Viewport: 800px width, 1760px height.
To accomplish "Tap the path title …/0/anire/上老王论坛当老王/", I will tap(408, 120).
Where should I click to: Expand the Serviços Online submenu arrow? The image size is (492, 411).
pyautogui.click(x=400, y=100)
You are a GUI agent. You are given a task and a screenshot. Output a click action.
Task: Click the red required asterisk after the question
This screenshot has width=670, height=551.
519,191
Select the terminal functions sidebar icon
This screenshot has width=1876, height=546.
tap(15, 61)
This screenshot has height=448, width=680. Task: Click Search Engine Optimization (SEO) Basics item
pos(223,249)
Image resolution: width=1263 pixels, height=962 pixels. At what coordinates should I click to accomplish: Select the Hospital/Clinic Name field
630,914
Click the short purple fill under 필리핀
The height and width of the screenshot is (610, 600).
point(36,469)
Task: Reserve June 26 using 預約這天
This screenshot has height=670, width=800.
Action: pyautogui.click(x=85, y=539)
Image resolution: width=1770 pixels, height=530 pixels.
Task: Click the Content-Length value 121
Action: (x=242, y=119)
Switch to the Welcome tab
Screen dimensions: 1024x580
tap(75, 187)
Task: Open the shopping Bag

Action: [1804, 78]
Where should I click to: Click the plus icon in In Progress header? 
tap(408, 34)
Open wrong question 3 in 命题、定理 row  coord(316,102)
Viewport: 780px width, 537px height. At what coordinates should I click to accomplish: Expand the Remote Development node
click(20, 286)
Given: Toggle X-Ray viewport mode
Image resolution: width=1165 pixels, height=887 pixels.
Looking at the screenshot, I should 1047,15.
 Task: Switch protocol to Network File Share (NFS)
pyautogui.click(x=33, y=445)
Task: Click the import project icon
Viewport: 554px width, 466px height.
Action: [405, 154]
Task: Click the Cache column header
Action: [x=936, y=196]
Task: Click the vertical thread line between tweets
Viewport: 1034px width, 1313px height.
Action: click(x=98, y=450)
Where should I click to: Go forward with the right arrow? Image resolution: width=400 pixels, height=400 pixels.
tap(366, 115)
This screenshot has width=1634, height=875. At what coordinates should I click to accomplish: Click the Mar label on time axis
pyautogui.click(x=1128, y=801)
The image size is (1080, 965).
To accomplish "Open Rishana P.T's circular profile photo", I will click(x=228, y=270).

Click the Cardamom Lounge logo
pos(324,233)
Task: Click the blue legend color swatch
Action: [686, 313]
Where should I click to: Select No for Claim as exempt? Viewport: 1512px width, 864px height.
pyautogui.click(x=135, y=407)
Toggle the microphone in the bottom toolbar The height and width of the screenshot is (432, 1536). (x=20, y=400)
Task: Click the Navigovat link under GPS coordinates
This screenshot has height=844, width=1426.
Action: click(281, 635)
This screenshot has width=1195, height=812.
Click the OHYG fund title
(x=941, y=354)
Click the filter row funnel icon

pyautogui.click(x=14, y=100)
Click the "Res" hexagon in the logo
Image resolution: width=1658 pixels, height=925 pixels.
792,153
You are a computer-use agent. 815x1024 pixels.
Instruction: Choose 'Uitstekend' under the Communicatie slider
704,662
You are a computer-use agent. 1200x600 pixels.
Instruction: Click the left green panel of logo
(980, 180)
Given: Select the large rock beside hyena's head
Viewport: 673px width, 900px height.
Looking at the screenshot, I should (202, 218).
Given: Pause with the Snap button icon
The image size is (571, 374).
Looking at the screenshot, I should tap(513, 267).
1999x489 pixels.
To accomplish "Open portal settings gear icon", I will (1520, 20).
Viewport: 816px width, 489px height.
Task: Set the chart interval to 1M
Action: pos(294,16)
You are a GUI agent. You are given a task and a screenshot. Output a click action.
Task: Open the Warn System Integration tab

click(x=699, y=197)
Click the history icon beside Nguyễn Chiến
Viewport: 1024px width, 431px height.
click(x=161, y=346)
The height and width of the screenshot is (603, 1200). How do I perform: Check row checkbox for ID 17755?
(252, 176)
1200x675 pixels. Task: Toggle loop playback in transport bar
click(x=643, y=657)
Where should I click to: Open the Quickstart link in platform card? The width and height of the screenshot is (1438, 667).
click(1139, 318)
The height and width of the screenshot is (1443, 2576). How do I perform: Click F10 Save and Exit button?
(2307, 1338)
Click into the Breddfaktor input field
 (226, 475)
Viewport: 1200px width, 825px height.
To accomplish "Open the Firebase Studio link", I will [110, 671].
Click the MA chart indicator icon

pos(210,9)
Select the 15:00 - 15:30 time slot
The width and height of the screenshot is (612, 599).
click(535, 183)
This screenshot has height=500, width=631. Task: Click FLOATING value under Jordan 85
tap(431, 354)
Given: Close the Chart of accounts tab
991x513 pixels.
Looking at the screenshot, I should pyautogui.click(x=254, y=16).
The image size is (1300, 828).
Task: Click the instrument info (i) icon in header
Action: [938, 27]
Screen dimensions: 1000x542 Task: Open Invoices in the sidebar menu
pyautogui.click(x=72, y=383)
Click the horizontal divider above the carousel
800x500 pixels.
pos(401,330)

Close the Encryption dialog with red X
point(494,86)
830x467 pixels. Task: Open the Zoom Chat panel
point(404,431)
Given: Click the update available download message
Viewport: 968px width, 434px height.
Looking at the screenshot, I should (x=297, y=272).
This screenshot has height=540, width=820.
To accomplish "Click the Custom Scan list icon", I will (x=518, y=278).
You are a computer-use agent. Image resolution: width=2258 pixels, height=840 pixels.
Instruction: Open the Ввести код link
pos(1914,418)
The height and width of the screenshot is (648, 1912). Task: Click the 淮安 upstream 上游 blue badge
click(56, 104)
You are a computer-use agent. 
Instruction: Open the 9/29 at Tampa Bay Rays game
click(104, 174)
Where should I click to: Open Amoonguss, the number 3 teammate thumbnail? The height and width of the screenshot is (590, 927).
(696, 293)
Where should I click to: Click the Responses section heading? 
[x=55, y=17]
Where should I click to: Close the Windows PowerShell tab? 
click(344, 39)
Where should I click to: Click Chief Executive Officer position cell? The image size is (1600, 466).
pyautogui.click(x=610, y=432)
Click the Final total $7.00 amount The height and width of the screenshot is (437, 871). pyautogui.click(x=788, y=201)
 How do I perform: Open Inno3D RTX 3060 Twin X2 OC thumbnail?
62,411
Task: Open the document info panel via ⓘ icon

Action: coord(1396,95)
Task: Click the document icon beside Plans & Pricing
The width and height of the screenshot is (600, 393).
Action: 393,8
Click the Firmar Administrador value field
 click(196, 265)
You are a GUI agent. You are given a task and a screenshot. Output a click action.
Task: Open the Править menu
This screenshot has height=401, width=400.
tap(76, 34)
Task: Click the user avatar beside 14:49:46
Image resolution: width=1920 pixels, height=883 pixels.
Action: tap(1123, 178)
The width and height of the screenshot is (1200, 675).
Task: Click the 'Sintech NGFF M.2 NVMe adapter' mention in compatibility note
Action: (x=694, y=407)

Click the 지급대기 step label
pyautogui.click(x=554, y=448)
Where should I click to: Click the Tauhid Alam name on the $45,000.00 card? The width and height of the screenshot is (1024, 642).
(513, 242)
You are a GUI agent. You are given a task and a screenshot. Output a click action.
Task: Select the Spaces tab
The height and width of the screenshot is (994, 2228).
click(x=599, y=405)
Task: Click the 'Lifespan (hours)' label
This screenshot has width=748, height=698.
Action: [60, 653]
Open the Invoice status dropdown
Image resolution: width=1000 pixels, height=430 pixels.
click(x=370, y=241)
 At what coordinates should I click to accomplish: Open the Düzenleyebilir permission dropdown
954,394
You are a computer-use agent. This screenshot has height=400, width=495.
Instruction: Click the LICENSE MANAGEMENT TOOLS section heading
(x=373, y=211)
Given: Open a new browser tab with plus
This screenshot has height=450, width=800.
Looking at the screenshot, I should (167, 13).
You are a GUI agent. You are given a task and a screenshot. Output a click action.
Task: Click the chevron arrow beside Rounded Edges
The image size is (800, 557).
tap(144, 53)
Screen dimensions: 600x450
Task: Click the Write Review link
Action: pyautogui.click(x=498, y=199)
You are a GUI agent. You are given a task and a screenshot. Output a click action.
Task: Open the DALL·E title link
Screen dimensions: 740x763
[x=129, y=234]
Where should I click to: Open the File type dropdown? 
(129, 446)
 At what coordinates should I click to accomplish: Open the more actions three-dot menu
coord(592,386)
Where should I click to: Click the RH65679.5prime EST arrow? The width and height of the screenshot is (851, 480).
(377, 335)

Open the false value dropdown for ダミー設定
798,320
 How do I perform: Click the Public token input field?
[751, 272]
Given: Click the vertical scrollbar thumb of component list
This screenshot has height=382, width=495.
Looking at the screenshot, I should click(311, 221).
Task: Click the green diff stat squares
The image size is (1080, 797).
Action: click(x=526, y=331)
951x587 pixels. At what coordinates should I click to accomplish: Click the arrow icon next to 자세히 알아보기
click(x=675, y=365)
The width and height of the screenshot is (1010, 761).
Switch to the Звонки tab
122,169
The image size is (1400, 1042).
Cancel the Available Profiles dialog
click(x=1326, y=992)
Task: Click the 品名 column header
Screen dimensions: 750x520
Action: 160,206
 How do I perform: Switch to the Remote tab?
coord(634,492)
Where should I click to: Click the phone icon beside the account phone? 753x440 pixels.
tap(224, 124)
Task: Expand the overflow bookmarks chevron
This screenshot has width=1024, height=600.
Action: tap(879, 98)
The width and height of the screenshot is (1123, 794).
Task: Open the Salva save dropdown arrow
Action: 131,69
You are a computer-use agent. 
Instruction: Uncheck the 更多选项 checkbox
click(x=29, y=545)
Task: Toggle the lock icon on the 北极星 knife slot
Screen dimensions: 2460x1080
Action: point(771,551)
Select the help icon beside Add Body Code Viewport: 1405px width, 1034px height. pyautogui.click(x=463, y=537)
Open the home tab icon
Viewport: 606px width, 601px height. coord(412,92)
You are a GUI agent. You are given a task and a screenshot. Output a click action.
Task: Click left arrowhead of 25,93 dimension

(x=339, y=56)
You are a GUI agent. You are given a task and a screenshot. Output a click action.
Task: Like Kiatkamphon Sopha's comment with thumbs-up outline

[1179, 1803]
-- -- --
From the records above, return each line where "vertical" occurs.

Task: Click the vertical thread line between tweets
Given: Click the vertical scrollbar thumb of component list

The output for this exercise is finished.